Would you please restate the data exactly as it stands, apart from the pictures?

GIVEN ENTRIES below:

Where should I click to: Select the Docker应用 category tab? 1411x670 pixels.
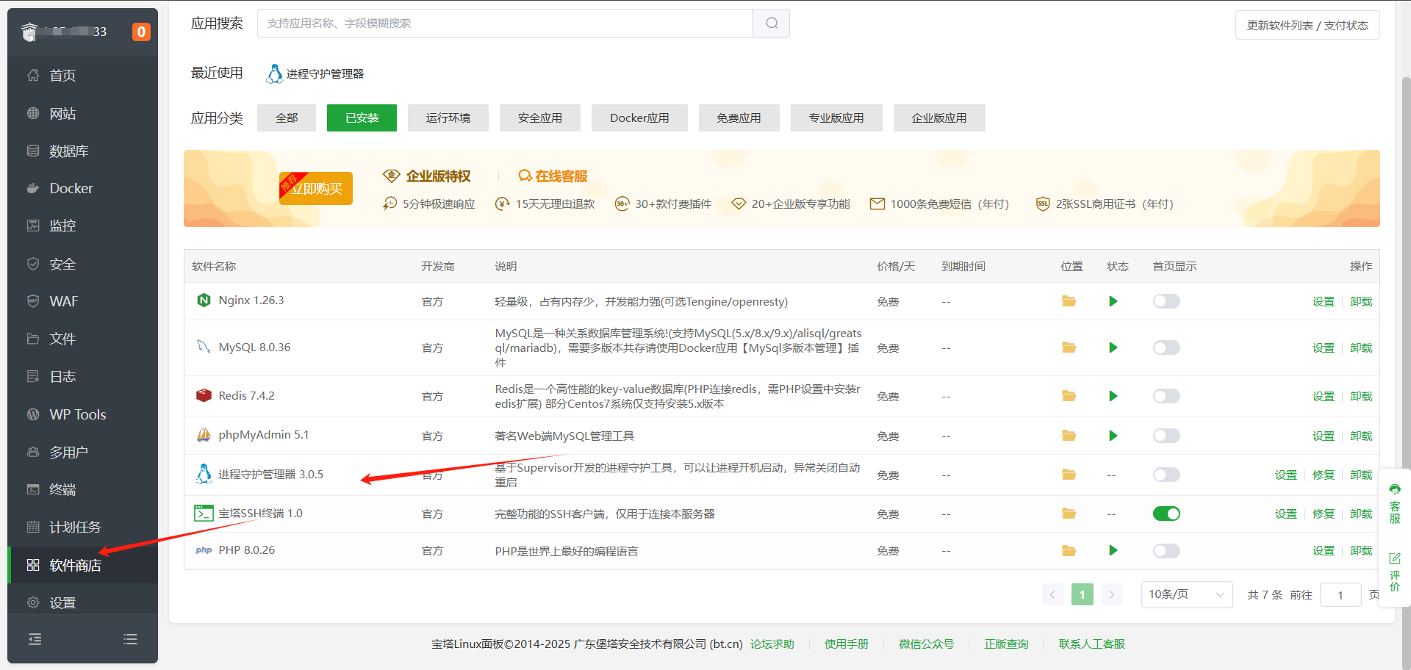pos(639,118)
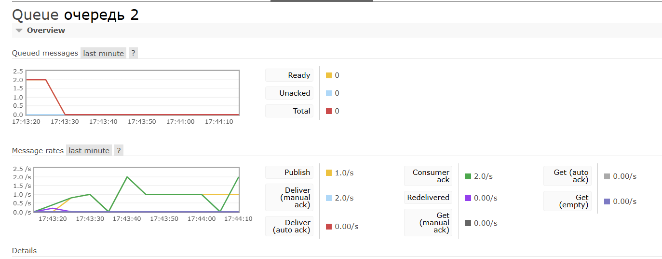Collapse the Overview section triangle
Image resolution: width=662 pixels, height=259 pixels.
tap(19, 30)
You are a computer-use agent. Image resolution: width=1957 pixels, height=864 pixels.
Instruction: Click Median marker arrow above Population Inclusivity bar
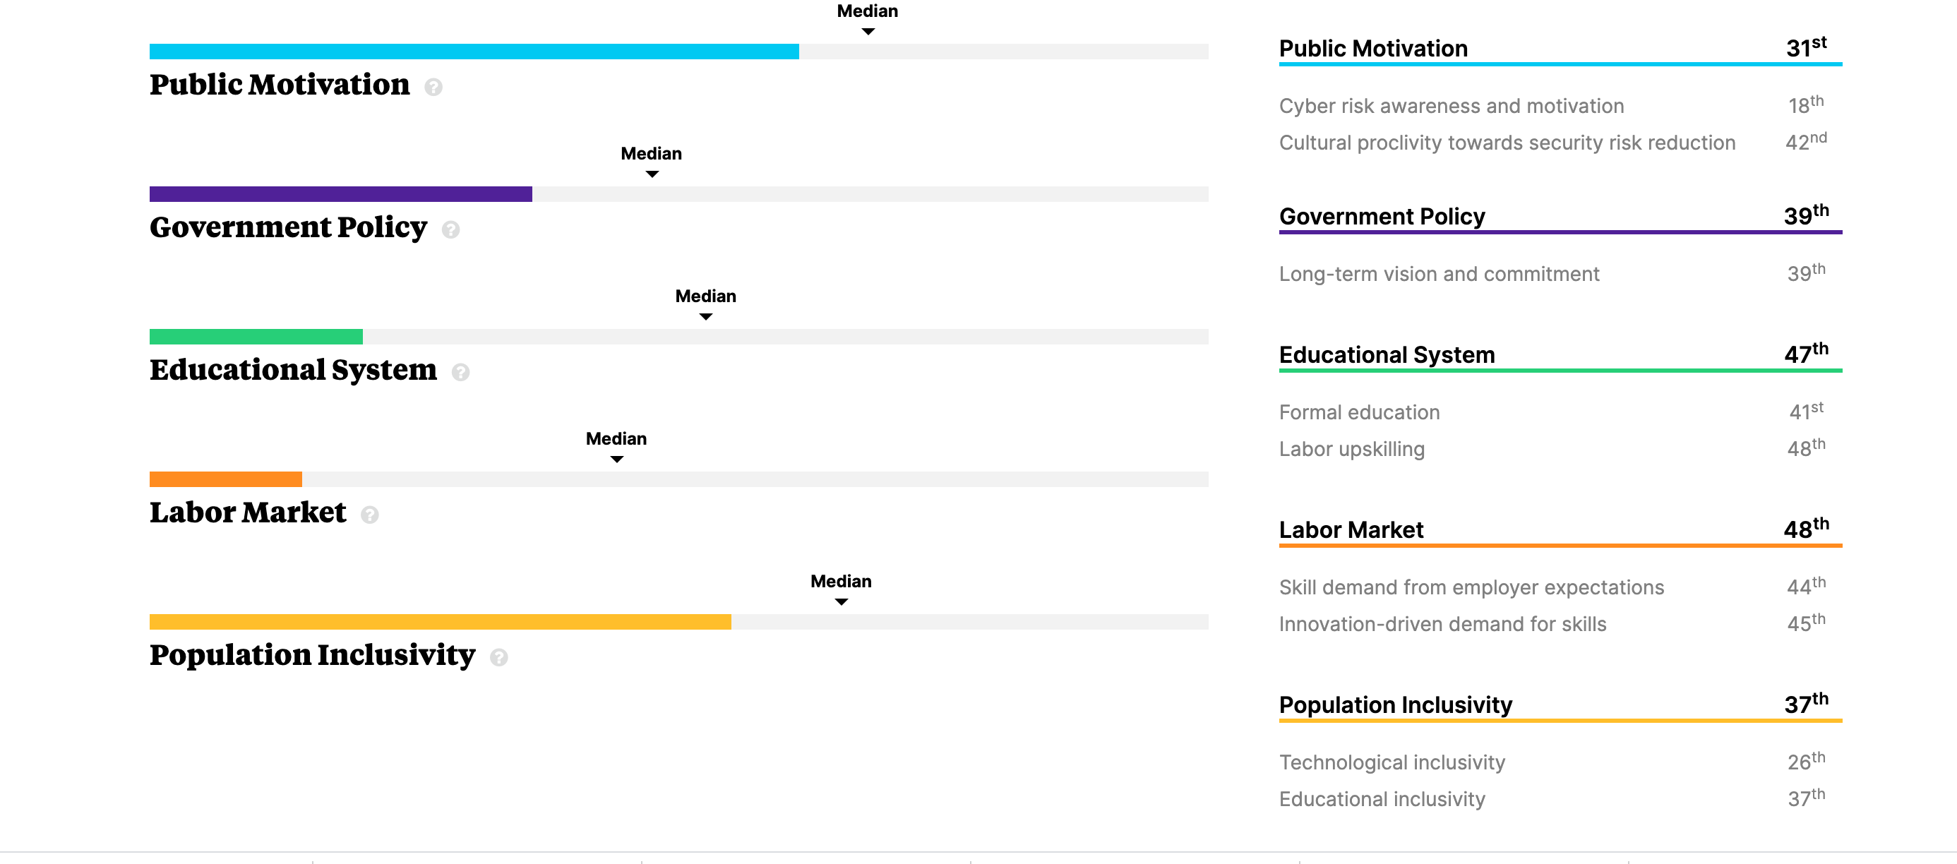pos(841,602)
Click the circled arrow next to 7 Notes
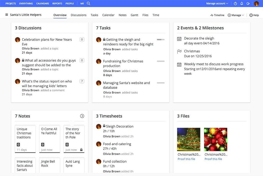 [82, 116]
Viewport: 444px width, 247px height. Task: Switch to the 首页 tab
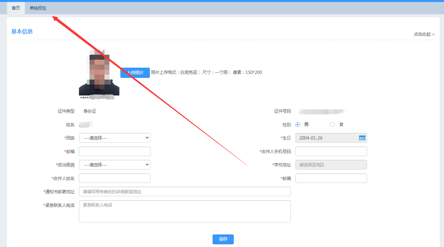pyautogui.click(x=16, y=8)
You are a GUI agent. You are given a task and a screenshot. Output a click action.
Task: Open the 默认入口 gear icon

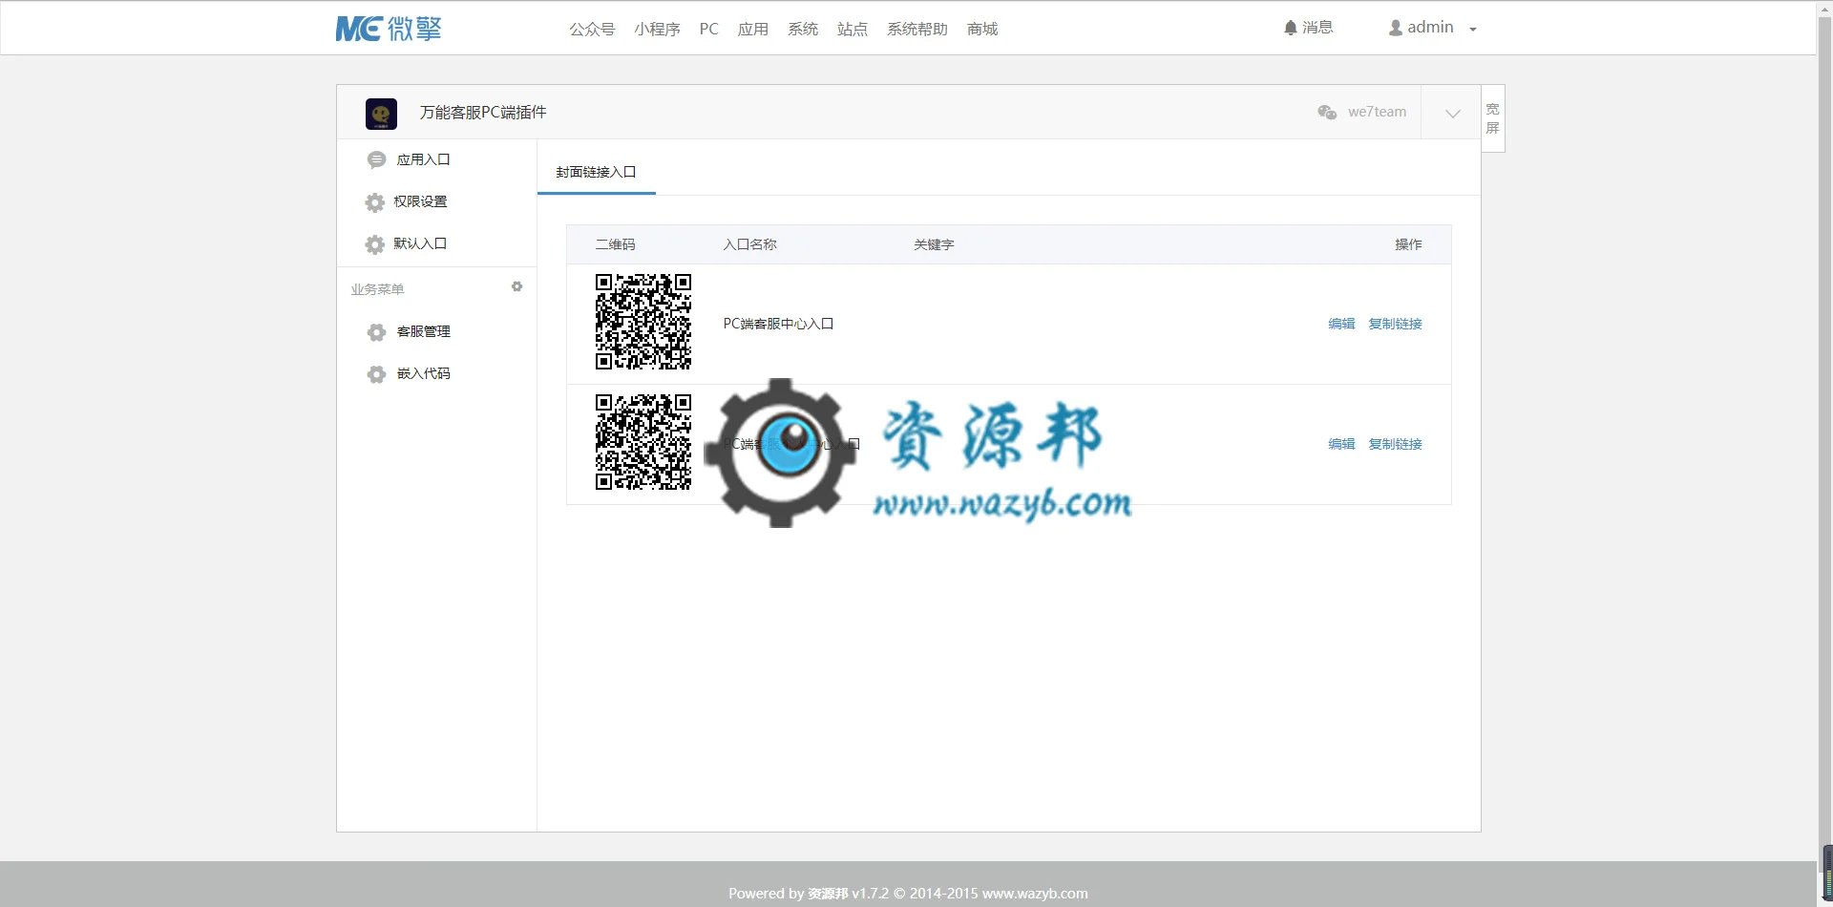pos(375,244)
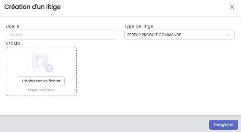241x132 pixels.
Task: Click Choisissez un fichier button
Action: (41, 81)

End of GIVEN ENTRIES.

--- OUTPUT BELOW ---
Where should I click to: Select the Docker应用 category tab? 1411x670 pixels.
pos(639,118)
Collapse the Overview section triangle
Image resolution: width=662 pixels, height=259 pixels.
tap(19, 30)
You are a computer-use agent. Image resolution: width=1957 pixels, height=864 pixels.
Instruction: Click Median marker arrow above Population Inclusivity bar
pos(841,602)
Click the circled arrow next to 7 Notes
 [82, 116]
Viewport: 444px width, 247px height. Task: Switch to the 首页 tab
pyautogui.click(x=16, y=8)
You are a GUI agent. You are given a task and a screenshot. Output a click action.
Task: Open the 默认入口 gear icon

pos(375,244)
241x132 pixels.
Task: Click Choisissez un fichier button
Action: (41, 81)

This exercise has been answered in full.